Well, as i said, i will mostly use it for my website. I need to upload some stuff as well. Also, movies,  videos youtube will also be there. Currently I am having my eye on MTNL's Tri B Unlimited 749 plan, which is giving 768 kbps upload and download after FUP. 

Also looking for reliance thunder plan 2 mbps, but due to lots of critics, i don't want reliance.

MTNL fiber to HOme sounds good...if it is available....can you please tell me whether it is available in saket area. I think they need a group of users for the installation. for a single customer, they are not going to offer the facility. what's your view.....

- - - Updated - - -

How about SITI Broadband....the plans are quite good and affordable. Is there any issues you have come up with SITI till now.


----------



## gavnit (Nov 27, 2015)

I ll recommend siti over mtnl, rest you decide.


----------



## nikhilsharma007nikx (Nov 27, 2015)

I have been using MTNL for the past 4months and its good.
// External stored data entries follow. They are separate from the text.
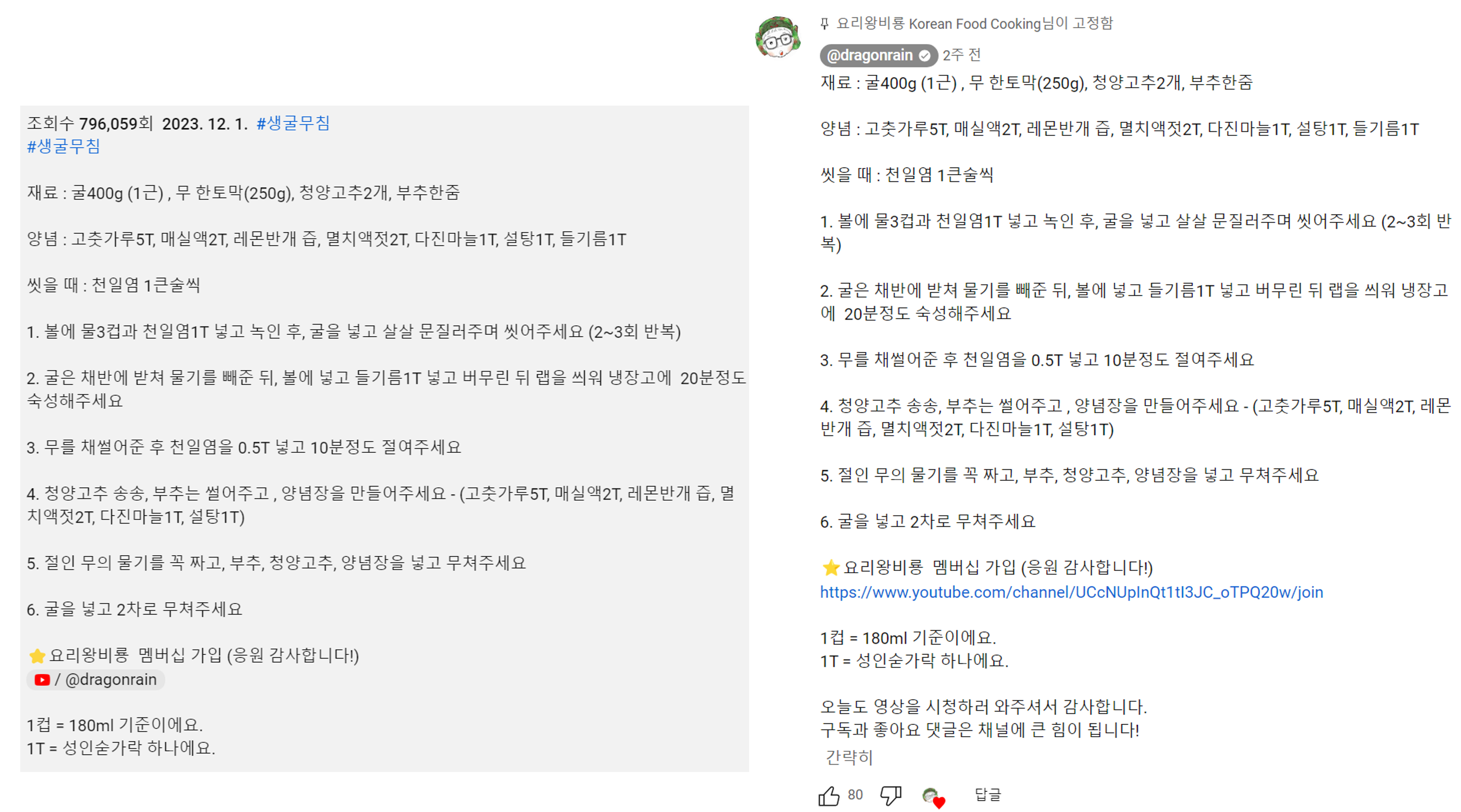
Task: Open the #생굴무침 hashtag on its own line
Action: [63, 147]
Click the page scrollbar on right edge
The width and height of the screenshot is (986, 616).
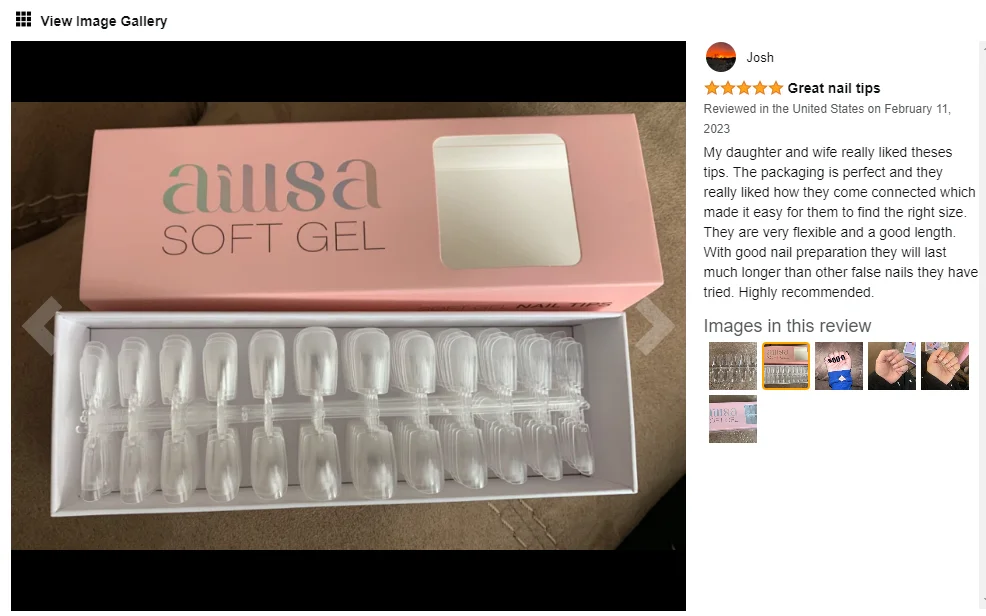(982, 324)
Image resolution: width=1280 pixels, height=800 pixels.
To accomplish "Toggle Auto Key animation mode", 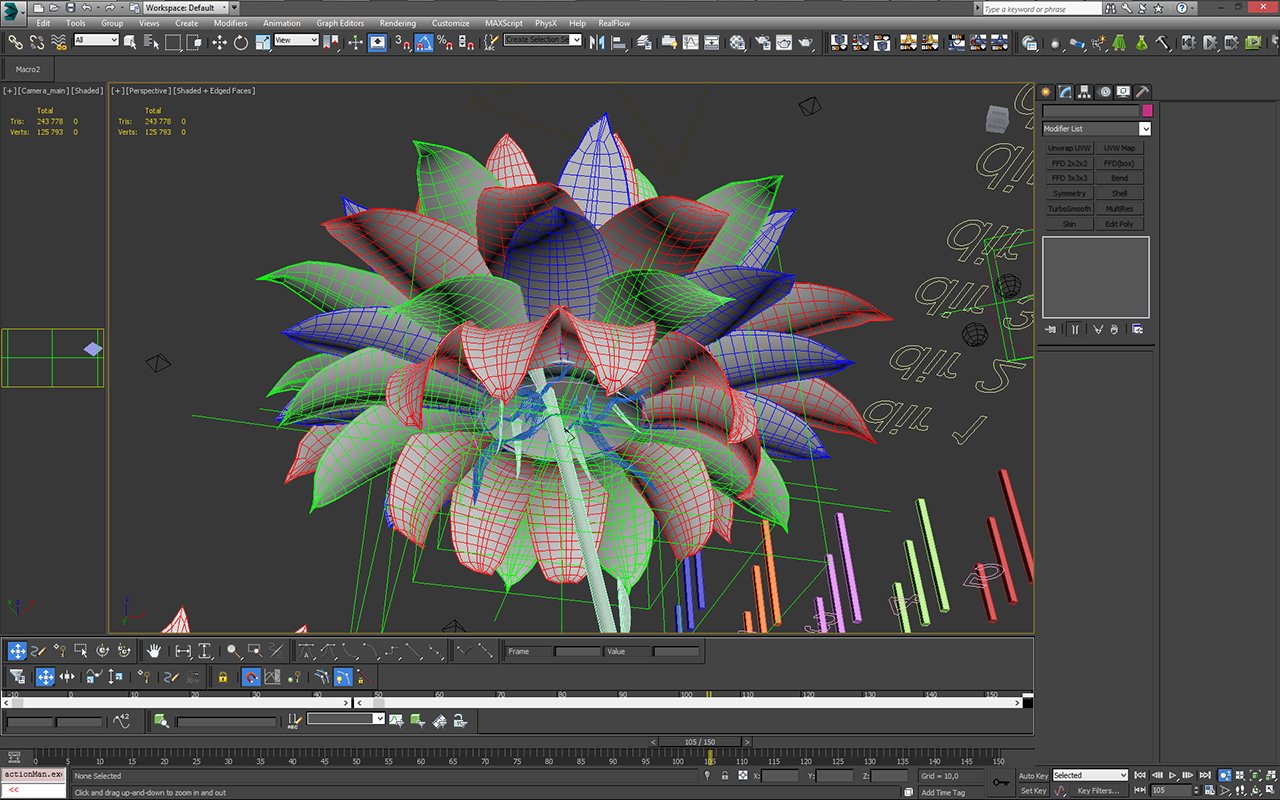I will pos(1033,775).
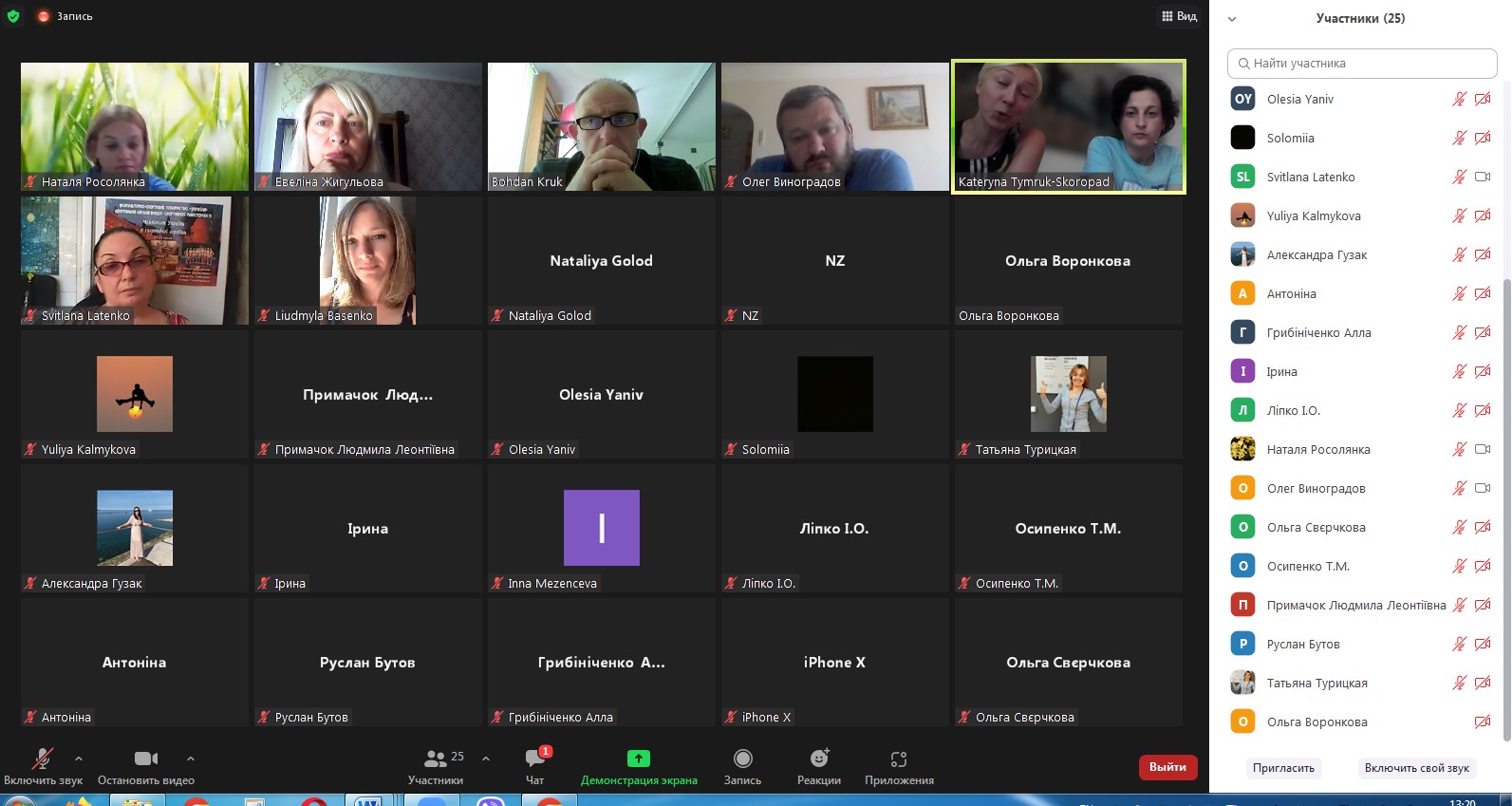This screenshot has width=1512, height=806.
Task: Click the Найти участника search field
Action: 1362,64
I have a 1mbps UL plan no FUP. And most of the time is has 2mbps speeds(for 1200 is the best one can get with pings below 15 with local servers). FTTH is a joke. Any plan with FUP is a waste but you can get it for a single user. 
Try to connect with Spectra Net. They have awesome Fiber connections with far more better upload but are scarce in Delhi. Try to get that and you are set for the thunderbolt!


----------



## Jim Kirk (Nov 30, 2015)

Called up the SITI guys......

Maybe installation will be done in 2-3 days. let's see. If they are going to provide good service. 

If not, MTNL will be the next option for me. 

By the way, where is 1200 plan with 1mbps speed mentioned......i can't find out....


----------



## nikhilsharma007nikx (Nov 30, 2015)

There is  Trib UL 999 combo(combo gives 200free calls) pack, which after including all taxes is about 1200.


----------



## zapout (Nov 30, 2015)

I think trib ul 999 is an old plan and not available now(correct me if I'm wrong). 
Every plan mtnl offering as of now are fup based and there are no true unlimited plans anymore.


----------



## nikhilsharma007nikx (Nov 30, 2015)

zapout said:


> I think trib ul 999 is an old plan and not available now(correct me if I'm wrong).
> Every plan mtnl offering as of now are fup based and there are no true unlimited plans anymore.


Oh, I see. Its not an old plan, but they have gone in very weird changes. Just checked the website. And it says it now offers 2mbps for 6gb and 1mbps afterwards. That 2mbps is actually a bonus. Lol. Its a no problem tho. I think they revised their plans this month only. I didnt even knew that.


----------



## gavnit (Dec 3, 2015)

its 25gB now not 6GB


----------